The main subject would-be jurors are being asked about is their position on capital punishment.

Tree of Life synagogue
The Tree of Life*Or L’Simcha Synagogue in Pittsburgh, where a mass shooting took place during Shabbat services on Oct. 27, 2018. Source: Google Maps screenshot.

In an 11-page opinion, U.S. District Judge Robert Colville ruled that the defendant’s legal team in the Tree of Life*Or L’Simcha Synagogue mass-shooting trial “fails entirely” to show that the government arbitrarily pursued the death penalty.
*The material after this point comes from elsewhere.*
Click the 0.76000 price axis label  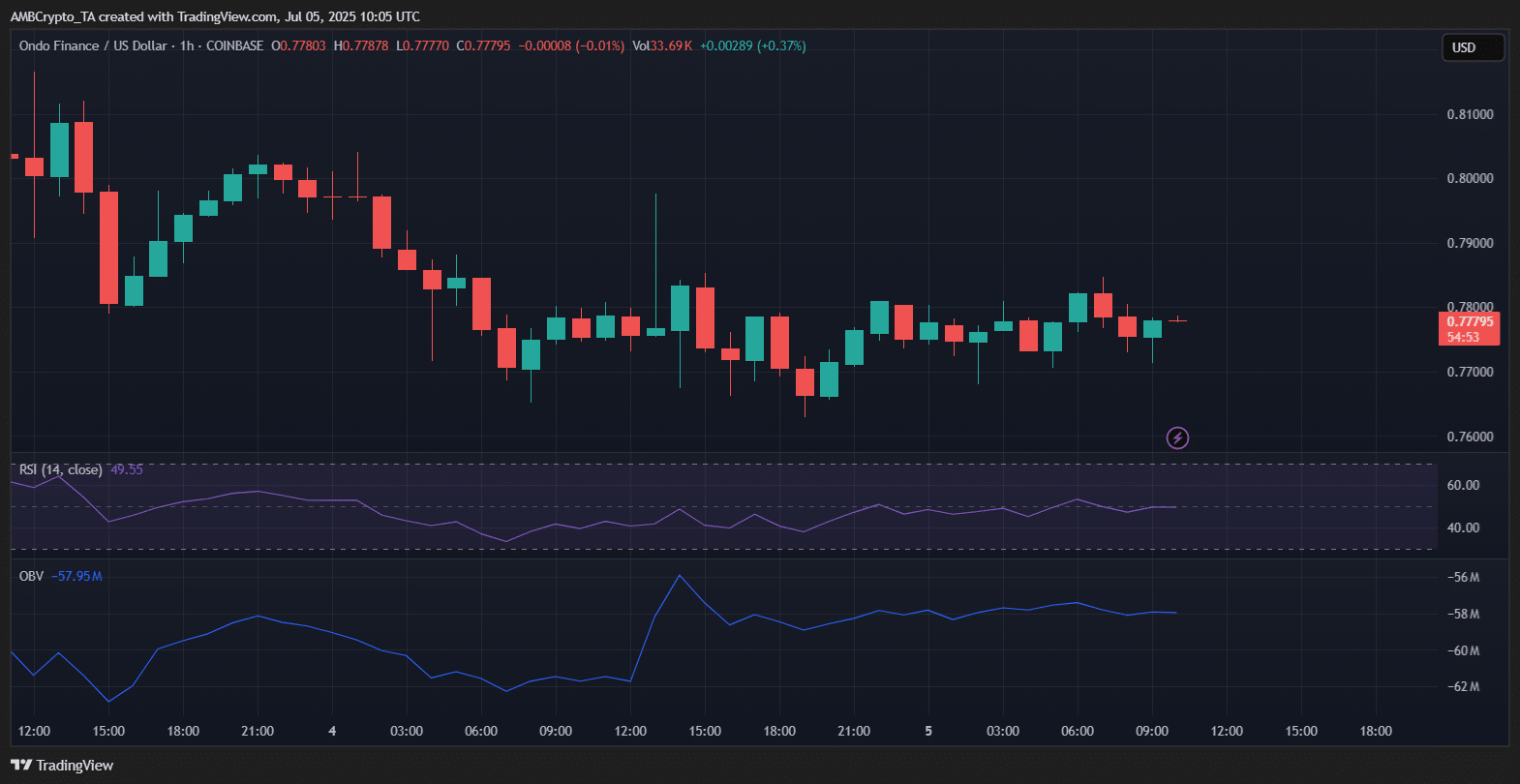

Attorneys for Robert Bowers, the defendant who is accused of carrying out the most lethal antisemitic attack in U.S. history, argued that the prosecution was acting arbitrarily by pursuing the death penalty against Bowers but not against those accused of other mass shootings.

So far, the court has interviewed 108 potential jurors since April 24 in a process expected to last weeks. So far, 36 have been chosen as eligible to serve. One of the primary questions for the jurors has been their views on the death penalty.

Reportedly, multiple would-be jurors were excluded for questioning whether capital punishment was moral, and another, who has anti-Jewish beliefs and mocked the synagogue shooting in online forums, was also dismissed.

“There’s no reason that the process can’t be dramatically accelerated,” Dan Schnur, a political science lecturer, told JNS.